Related to the audience is how your proposal is being graded. Check the funding body’s website for a detailed rubric (NSERC CGS rubric).

Proposals are often graded on the following criteria:

1) the quality of the research being proposed,

2) the ability and potential of the researcher, and

3) the potential significance and impact of the work.

Structure of a Proposal

The exact format of a research proposal will depend on where it is being submitted. Typical graduate scholarships require a 1-page proposal with strict guidelines for margins, spacing, and text size. Overall, a strong research proposal usually follows the format in Table 7.1. Ask your colleagues, friends, and research supervisor if they can share successful research proposals with you.
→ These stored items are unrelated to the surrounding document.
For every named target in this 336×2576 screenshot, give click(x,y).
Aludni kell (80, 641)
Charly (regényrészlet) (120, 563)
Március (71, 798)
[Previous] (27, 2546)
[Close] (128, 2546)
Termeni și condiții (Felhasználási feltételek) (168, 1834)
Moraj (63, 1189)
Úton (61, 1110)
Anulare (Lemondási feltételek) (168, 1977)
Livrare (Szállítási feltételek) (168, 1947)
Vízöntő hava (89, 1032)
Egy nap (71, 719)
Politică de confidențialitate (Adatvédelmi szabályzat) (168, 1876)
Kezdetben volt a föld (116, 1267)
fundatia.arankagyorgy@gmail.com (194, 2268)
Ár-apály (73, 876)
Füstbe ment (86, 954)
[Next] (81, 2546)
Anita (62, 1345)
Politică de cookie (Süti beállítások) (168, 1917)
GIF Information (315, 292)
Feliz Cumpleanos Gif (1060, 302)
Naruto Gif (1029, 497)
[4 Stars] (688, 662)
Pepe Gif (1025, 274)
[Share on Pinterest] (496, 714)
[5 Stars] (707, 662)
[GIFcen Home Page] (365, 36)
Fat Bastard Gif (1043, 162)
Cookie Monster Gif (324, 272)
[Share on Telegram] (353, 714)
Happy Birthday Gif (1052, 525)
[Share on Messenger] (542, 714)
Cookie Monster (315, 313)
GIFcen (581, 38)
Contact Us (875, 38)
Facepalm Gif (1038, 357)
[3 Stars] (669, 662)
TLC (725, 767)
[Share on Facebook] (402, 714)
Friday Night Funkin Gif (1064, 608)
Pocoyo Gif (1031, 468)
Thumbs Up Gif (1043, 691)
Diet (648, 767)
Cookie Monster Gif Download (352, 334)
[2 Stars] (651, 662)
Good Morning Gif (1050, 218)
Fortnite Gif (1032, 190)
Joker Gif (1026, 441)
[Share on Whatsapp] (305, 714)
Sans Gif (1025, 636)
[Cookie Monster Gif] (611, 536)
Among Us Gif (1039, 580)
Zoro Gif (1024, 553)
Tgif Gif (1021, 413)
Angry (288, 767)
Table 7.1. A general format for a strong research proposal
1 Background and motivation Provide a general introduction to the topic and include the most relevant background literature. Write in a way that outlines the motivation for the work, and write a more general audience.
2 Current status and gaps Provide more detail on recent progress (yours or others) and point out specific gaps that motivate your proposed work.
3 Specific aims and hypotheses Explicitly and concisely state the aims of the proposed work. When describing a specific project or experiment, state the hypothesis.
4 Detailed plan and methods Be as detailed as possible about your plan and proposed methods, but avoid using complex language or jargon (this is a tough balancing act!). It is especially important for early career researchers to show that they know which methods are appropriate.
5 Significance and Impact Restate the aims (goals) of the work in a way that frames their potential impact on the field. Then, think big and discuss the broader implications that your work would have, including how it will benefit the general public.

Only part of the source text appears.